▸ Stated exercise 1:
From the judgment excerpt, copy the passage from "He was also" to "to these proceedings)." without changing anything.
▸ Stated exercise 2:
Turn the paragraph of the judgment excerpt that begins "What is clear is that Mr Su adopted" into a short bulleted list that keeps its main facts.
=== Page text ===
To the extent that Mr Su stepped into his father’s shoes in the business, this does not mean, of course, that Madam Su did not have, and continue to have, an active role in the business as she had had during the lifetime of her husband. Indeed Madam Su’s own evidence is that her relationship with her son initially improved, and she continued to assist him in the business (just as she had assisted her husband). Part of her role, at that time included dealing with payments by the group, and I will need to return to that aspect of her role in due course in Section G.3. Madam Su’s own evidence is that in the years after 2001 she continued to be considered an important figure in the TMT business, whose voice was trusted and respected. However her wider assertion that she had no actual authority in the business, and could not overrule Mr Su, the owner and CEO of the business is not one that I can accept at face value (given not only the findings I have made in relation to Madam Su but also the other evidence before me, including contemporary documentary evidence). I address Madam Su’s role and involvement in, and knowledge of, the business in the period under consideration in Section G.
What is clear is that Mr Su adopted a far more aggressive and risky business strategy following his father’s death. It appears that he moved into the tanker market in 2004, and diversified into many sectors of the marine industry. Under his steerage he began heavily leveraging the business by taking on business loans (in contradistinction to his father’s approach), and it appears he entered into contracts potentially worth hundreds of millions of dollars with Hyundai for the design and build of a fleet of new vessels. It appears that aside from the shipping business, Mr Su entered into a number of other ventures, including a very large investment in Vantage Drilling, an offshore drilling contractor, and certain “Floating Liquid Natural Gas” projects.
He was also involved in other more frivolous ventures including plans to buy a private island and rent it out to high-net worth individuals and to enter the business of books, e-books and digital content distribution in the Middle-East, whilst spending significant sums of money acquiring luxury assets including a private jet in 2006, and the Monaco villas in 2007 and 2010 (the realisation of monies in respect of which, led to these proceedings).
=== Available data ===
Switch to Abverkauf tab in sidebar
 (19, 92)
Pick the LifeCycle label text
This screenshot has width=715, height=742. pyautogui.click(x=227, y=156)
===
▸ Task output 1:
He was also involved in other more frivolous ventures including plans to buy a private island and rent it out to high-net worth individuals and to enter the business of books, e-books and digital content distribution in the Middle-East, whilst spending significant sums of money acquiring luxury assets including a private jet in 2006, and the Monaco villas in 2007 and 2010 (the realisation of monies in respect of which, led to these proceedings).

▸ Task output 2:
- After his father's death, Mr Su adopted a far more aggressive and risky business strategy.
- He appears to have moved into the tanker market in 2004 and diversified into many sectors of the marine industry.
- Unlike his father, he began heavily leveraging the business with business loans.
- He appears to have entered contracts with Hyundai, potentially worth hundreds of millions of dollars, for the design and build of a fleet of new vessels.
- Beyond shipping, he entered other ventures, including a very large investment in Vantage Drilling, an offshore drilling contractor, and certain "Floating Liquid Natural Gas" projects.